▶ _Dataset records_
<<<<

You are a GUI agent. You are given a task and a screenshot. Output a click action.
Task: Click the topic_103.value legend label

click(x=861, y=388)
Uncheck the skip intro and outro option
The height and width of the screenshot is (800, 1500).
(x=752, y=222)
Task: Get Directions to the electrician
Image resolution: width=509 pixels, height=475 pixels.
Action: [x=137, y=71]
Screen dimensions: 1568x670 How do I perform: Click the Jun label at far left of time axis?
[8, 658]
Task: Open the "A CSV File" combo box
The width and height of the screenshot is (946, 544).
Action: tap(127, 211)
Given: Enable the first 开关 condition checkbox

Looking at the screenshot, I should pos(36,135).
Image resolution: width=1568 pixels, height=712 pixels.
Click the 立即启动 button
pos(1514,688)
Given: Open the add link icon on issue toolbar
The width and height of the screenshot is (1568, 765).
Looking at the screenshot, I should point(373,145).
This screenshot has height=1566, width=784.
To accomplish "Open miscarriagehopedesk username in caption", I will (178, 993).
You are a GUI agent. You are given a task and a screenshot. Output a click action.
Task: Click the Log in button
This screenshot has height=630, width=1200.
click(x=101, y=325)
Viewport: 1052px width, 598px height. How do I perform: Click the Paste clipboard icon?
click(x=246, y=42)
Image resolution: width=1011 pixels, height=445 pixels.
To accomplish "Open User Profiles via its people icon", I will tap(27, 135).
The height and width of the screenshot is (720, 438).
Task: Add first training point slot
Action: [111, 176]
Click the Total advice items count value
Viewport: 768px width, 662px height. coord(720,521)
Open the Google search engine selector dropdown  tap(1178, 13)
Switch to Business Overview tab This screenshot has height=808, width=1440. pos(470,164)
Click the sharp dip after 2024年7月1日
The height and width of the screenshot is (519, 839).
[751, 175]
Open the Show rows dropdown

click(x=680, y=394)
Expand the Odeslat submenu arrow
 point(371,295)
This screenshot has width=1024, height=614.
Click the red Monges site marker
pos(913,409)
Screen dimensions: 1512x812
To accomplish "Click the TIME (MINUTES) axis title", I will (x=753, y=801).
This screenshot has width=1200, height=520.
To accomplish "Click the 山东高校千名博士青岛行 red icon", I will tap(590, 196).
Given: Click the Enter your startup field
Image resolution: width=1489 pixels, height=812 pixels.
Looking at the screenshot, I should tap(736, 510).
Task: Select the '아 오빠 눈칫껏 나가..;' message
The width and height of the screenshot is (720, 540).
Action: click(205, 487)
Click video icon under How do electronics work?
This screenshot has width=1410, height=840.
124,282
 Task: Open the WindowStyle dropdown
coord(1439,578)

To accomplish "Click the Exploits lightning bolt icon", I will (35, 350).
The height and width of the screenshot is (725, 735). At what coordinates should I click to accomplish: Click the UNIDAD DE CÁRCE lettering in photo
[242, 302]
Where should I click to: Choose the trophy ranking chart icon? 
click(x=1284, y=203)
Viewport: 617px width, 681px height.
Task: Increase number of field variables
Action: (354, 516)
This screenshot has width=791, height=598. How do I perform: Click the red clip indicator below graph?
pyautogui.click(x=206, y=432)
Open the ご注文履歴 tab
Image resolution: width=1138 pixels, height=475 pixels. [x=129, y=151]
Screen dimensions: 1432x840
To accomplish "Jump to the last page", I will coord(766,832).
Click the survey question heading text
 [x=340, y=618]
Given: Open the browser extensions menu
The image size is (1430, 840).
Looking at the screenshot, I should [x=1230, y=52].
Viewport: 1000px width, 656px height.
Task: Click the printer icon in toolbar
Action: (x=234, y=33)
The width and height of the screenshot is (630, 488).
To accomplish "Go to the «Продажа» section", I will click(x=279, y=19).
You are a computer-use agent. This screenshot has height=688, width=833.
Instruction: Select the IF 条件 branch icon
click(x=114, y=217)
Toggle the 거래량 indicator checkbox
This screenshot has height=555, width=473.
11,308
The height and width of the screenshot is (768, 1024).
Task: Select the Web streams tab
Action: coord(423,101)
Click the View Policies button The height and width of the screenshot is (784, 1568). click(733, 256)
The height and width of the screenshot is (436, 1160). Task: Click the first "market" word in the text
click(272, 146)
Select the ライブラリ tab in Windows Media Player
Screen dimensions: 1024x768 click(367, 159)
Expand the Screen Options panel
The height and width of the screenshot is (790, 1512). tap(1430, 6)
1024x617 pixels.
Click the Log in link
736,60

>>>>

▶ _Given task_
Give the lines above as a numbered list, with the blank lines left out.

▶ _Written answer_
1. You are a GUI agent. You are given a task and a screenshot. Output a click action.
2. Task: Click the topic_103.value legend label
3. click(x=861, y=388)
4. Uncheck the skip intro and outro option
5. The height and width of the screenshot is (800, 1500).
6. (x=752, y=222)
7. Task: Get Directions to the electrician
8. Image resolution: width=509 pixels, height=475 pixels.
9. Action: [x=137, y=71]
10. Screen dimensions: 1568x670 How do I perform: Click the Jun label at far left of time axis?
11. [8, 658]
12. Task: Open the "A CSV File" combo box
13. The width and height of the screenshot is (946, 544).
14. Action: tap(127, 211)
15. Given: Enable the first 开关 condition checkbox
16. Looking at the screenshot, I should pos(36,135).
17. Image resolution: width=1568 pixels, height=712 pixels.
18. Click the 立即启动 button
19. pos(1514,688)
20. Given: Open the add link icon on issue toolbar
21. The width and height of the screenshot is (1568, 765).
22. Looking at the screenshot, I should point(373,145).
23. This screenshot has height=1566, width=784.
24. To accomplish "Open miscarriagehopedesk username in caption", I will (178, 993).
25. You are a GUI agent. You are given a task and a screenshot. Output a click action.
26. Task: Click the Log in button
27. This screenshot has height=630, width=1200.
28. click(x=101, y=325)
29. Viewport: 1052px width, 598px height. How do I perform: Click the Paste clipboard icon?
30. click(x=246, y=42)
31. Image resolution: width=1011 pixels, height=445 pixels.
32. To accomplish "Open User Profiles via its people icon", I will tap(27, 135).
33. The height and width of the screenshot is (720, 438).
34. Task: Add first training point slot
35. Action: [111, 176]
36. Click the Total advice items count value
37. Viewport: 768px width, 662px height. coord(720,521)
38. Open the Google search engine selector dropdown  tap(1178, 13)
39. Switch to Business Overview tab This screenshot has height=808, width=1440. pos(470,164)
40. Click the sharp dip after 2024年7月1日
41. The height and width of the screenshot is (519, 839).
42. [751, 175]
43. Open the Show rows dropdown
44. click(x=680, y=394)
45. Expand the Odeslat submenu arrow
46.  point(371,295)
47. This screenshot has width=1024, height=614.
48. Click the red Monges site marker
49. pos(913,409)
50. Screen dimensions: 1512x812
51. To accomplish "Click the TIME (MINUTES) axis title", I will (x=753, y=801).
52. This screenshot has width=1200, height=520.
53. To accomplish "Click the 山东高校千名博士青岛行 red icon", I will tap(590, 196).
54. Given: Click the Enter your startup field
55. Image resolution: width=1489 pixels, height=812 pixels.
56. Looking at the screenshot, I should tap(736, 510).
57. Task: Select the '아 오빠 눈칫껏 나가..;' message
58. The width and height of the screenshot is (720, 540).
59. Action: click(205, 487)
60. Click video icon under How do electronics work?
61. This screenshot has width=1410, height=840.
62. 124,282
63.  Task: Open the WindowStyle dropdown
64. coord(1439,578)
65. To accomplish "Click the Exploits lightning bolt icon", I will (35, 350).
66. The height and width of the screenshot is (725, 735). At what coordinates should I click to accomplish: Click the UNIDAD DE CÁRCE lettering in photo
67. [242, 302]
68. Where should I click to: Choose the trophy ranking chart icon? 
69. click(x=1284, y=203)
70. Viewport: 617px width, 681px height.
71. Task: Increase number of field variables
72. Action: (354, 516)
73. This screenshot has width=791, height=598. How do I perform: Click the red clip indicator below graph?
74. pyautogui.click(x=206, y=432)
75. Open the ご注文履歴 tab
76. Image resolution: width=1138 pixels, height=475 pixels. [x=129, y=151]
77. Screen dimensions: 1432x840
78. To accomplish "Jump to the last page", I will coord(766,832).
79. Click the survey question heading text
80.  [x=340, y=618]
81. Given: Open the browser extensions menu
82. The image size is (1430, 840).
83. Looking at the screenshot, I should [x=1230, y=52].
84. Viewport: 1000px width, 656px height.
85. Task: Click the printer icon in toolbar
86. Action: (x=234, y=33)
87. The width and height of the screenshot is (630, 488).
88. To accomplish "Go to the «Продажа» section", I will click(x=279, y=19).
89. You are a computer-use agent. This screenshot has height=688, width=833.
90. Instruction: Select the IF 条件 branch icon
91. click(x=114, y=217)
92. Toggle the 거래량 indicator checkbox
93. This screenshot has height=555, width=473.
94. 11,308
95. The height and width of the screenshot is (768, 1024).
96. Task: Select the Web streams tab
97. Action: coord(423,101)
98. Click the View Policies button The height and width of the screenshot is (784, 1568). click(733, 256)
99. The height and width of the screenshot is (436, 1160). Task: Click the first "market" word in the text
100. click(272, 146)
101. Select the ライブラリ tab in Windows Media Player
102. Screen dimensions: 1024x768 click(367, 159)
103. Expand the Screen Options panel
104. The height and width of the screenshot is (790, 1512). tap(1430, 6)
105. 1024x617 pixels.
106. Click the Log in link
107. 736,60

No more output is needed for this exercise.